Cette position conforte la sécurité juridique des assurés et la prévisibilité des risques pour l’assureur. Elle évite que l’étiquette « inclusion » soit neutralisée par un renvoi systématique aux seules mentions des conditions particulières, ce qui reviendrait à priver de substance la structure même des conditions générales.

B. Des conséquences pratiques pour la rédaction contractuelle et le traitement des sinistres
La portée pratique de l’arrêt est nette. Les rédacteurs de polices devront s’assurer que la nomenclature « inclusion/option » soit cohérente avec l’économie des conditions particulières et l’arbre des garanties.
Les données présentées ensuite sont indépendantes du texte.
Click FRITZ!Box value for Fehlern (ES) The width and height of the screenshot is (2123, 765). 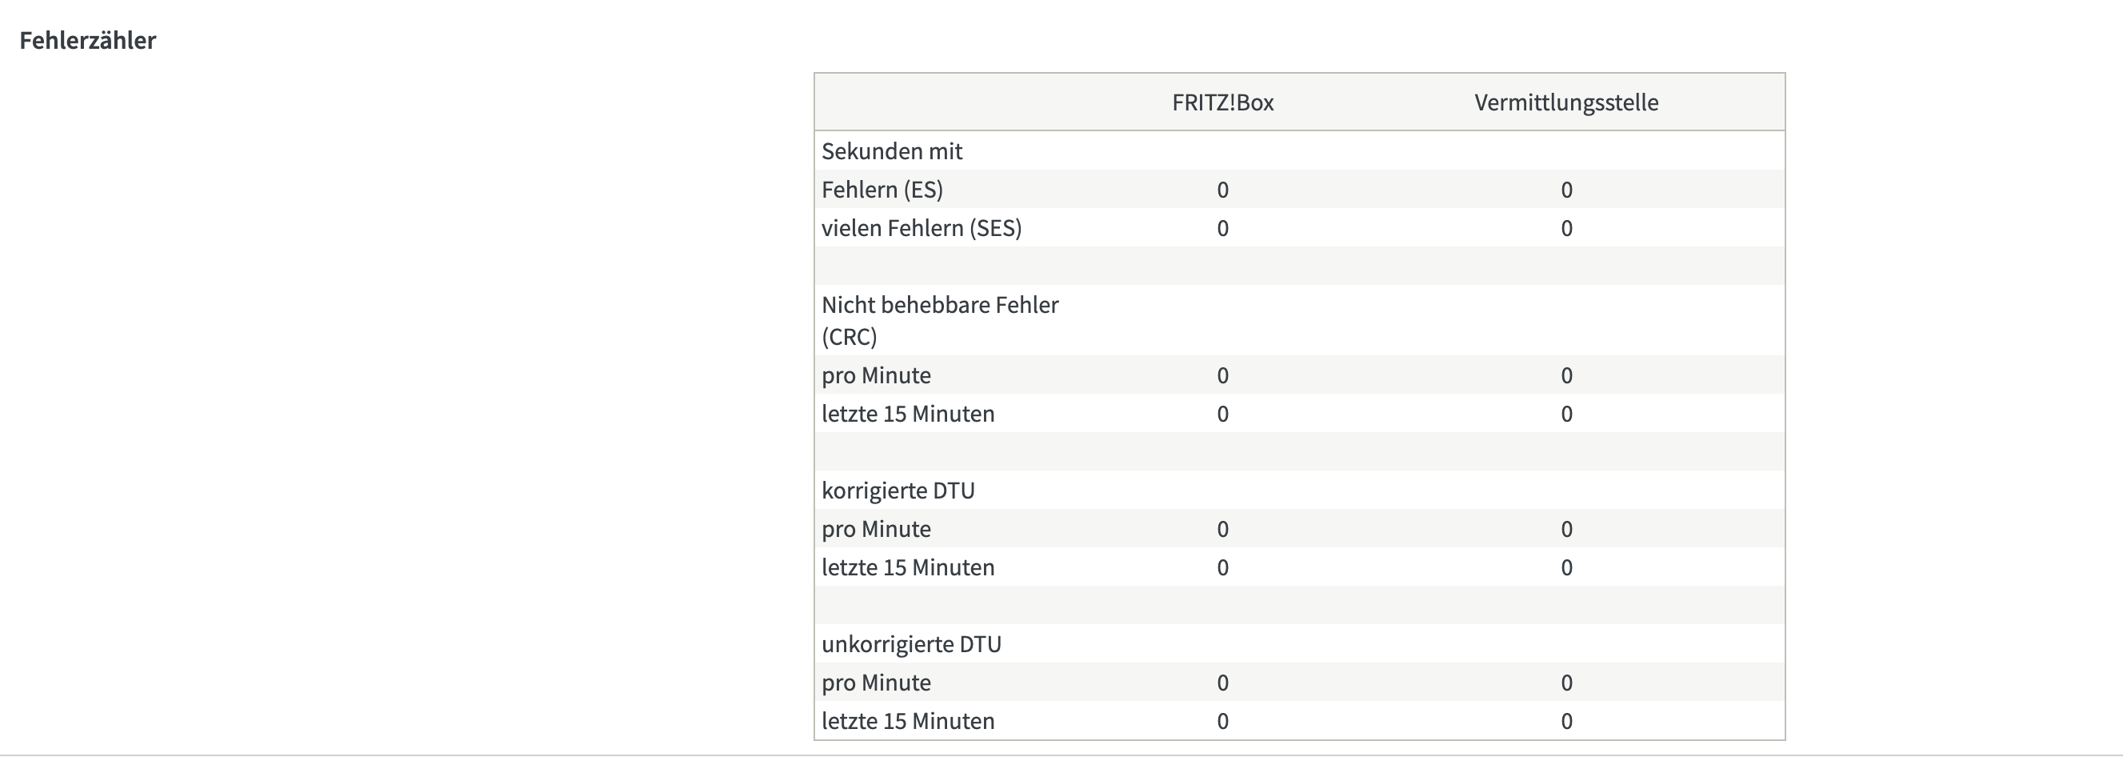1222,190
À défaut, les juges du fond s’exposent à une censure pour dénaturation chaque fois qu’ils subordonneraient une inclusion à une reprise expresse inutile.

Pour les sinistres liés aux fermetures administratives, l’arrêt impose une lecture attentive des « volets » de pertes d’exploitation prévus aux conditions générales. Si la fermeture administrative y figure comme inclusion, l’absence de rappel aux conditions particulières ne saurait, à elle seule, justifier un refus de garantie. La cassation avec renvoi devant la cour d’appel de Bordeaux incitera sans doute les juridictions à vérifier d’abord la qualification de la clause, puis l’éventuelle existence d’exclusions expresses, avant toute appréciation de souscription spécifique.

Source : Cour de cassation – Base Open Data « Judilibre » & « Légifrance ».